A new ransomware strain dubbed, Mallox (aka TargetCompany, FARGO, and Tohnichi) is actively targeting and attacking Microsoft SQL (MS-SQL) servers.
Since June 2021, this new ransomware strain has been active, and it’s noteworthy, as it targets the MS-SQL servers that are not secured in an attempt to penetrate and breach the networks of the victims.
Mallox ransomware was recently identified by the security researchers at Unit 42, who noted a significant surge (174% ) in Mallox ransomware using MS-SQL servers for distribution, employing brute force, data exfiltration, and network scanners.
Mallox Ransomware
Mallox ransomware adopts double extortion tactics by encrypting files and stealing data, using it as leverage to pressure victims into paying the ransom.
With redacted names and logos, the group exhibits leaked data, giving victims private keys for negotiations and payments.
The group behind Mallox ransomware boasts hundreds of victims, but telemetry of Unit 42 reveals dozens worldwide from various industries, including:-
Manufacturing
Professional services
Legal services
Wholesale
Retail
Mallox activities surged throughout 2023, with a staggering 174% rise in attacks compared to late 2022.
The persistent Mallox group employs a consistent strategy for initial access, targeting unsecured MS-SQL servers via dictionary brute force, followed by command line and PowerShell to download the ransomware payload.
Execution of Mallox
For successful execution, the ransomware payload makes numerous attempts prior to encryption.
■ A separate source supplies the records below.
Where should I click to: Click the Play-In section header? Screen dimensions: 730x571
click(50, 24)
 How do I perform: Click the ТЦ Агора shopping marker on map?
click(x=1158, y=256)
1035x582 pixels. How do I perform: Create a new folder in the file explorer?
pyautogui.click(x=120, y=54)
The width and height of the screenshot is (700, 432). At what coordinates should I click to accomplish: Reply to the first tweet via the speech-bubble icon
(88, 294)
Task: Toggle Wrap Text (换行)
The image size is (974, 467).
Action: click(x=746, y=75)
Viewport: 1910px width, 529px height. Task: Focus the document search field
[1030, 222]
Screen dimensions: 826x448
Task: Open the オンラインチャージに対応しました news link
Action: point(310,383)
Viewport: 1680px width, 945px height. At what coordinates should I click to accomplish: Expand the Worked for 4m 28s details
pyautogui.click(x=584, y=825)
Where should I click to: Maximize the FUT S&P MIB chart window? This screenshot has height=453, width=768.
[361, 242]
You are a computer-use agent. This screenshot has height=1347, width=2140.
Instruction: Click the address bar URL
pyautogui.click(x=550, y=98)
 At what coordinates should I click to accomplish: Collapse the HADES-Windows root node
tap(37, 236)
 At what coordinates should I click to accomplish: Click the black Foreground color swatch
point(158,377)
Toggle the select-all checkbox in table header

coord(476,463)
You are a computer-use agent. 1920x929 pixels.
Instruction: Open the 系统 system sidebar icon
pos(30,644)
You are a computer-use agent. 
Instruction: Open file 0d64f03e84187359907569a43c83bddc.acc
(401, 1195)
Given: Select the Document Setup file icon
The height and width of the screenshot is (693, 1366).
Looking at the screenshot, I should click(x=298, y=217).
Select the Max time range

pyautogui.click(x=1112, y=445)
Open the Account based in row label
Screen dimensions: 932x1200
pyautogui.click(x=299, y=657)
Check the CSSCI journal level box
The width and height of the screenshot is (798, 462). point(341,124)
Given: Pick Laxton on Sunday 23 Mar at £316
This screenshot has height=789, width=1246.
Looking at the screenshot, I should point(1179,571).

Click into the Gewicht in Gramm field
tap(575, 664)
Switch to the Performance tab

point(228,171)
Here below we have mentioned all the attempts:-
Attempts to stop and remove SQL-related services using sc.exe and net.exe.
Attempts to delete volume shadows, restricting file restoration after encryption.
Attempts to erase logs using Microsoft’s wevtutil command line, evading detection and forensic analysis.
Using takeown.exe, ransomware alters file permissions, blocking access to critical system processes like cmd.exe.
Blocks manual System Image Recovery with bcdedit.exe, limiting the system administrator’s options.
It uses taskkill.exe to terminate security processes and evade security solutions.
By removing the registry key, it tries to defeat Raccine anti-ransomware.
Ransom Note
In every directory on the drive of the victim, the ransomware drops a ransom note explaining the infection and offering contact details.
Although Mallox is a small and closed group, the group seeks growth by recruiting affiliates to expand its illicit operations. With successful affiliate recruitment, Mallox could broaden its scope and target additional organizations.
Unit 42 advises proper configuration and patching for internet-facing applications and systems to minimize the attack surface, limiting attackers’ options.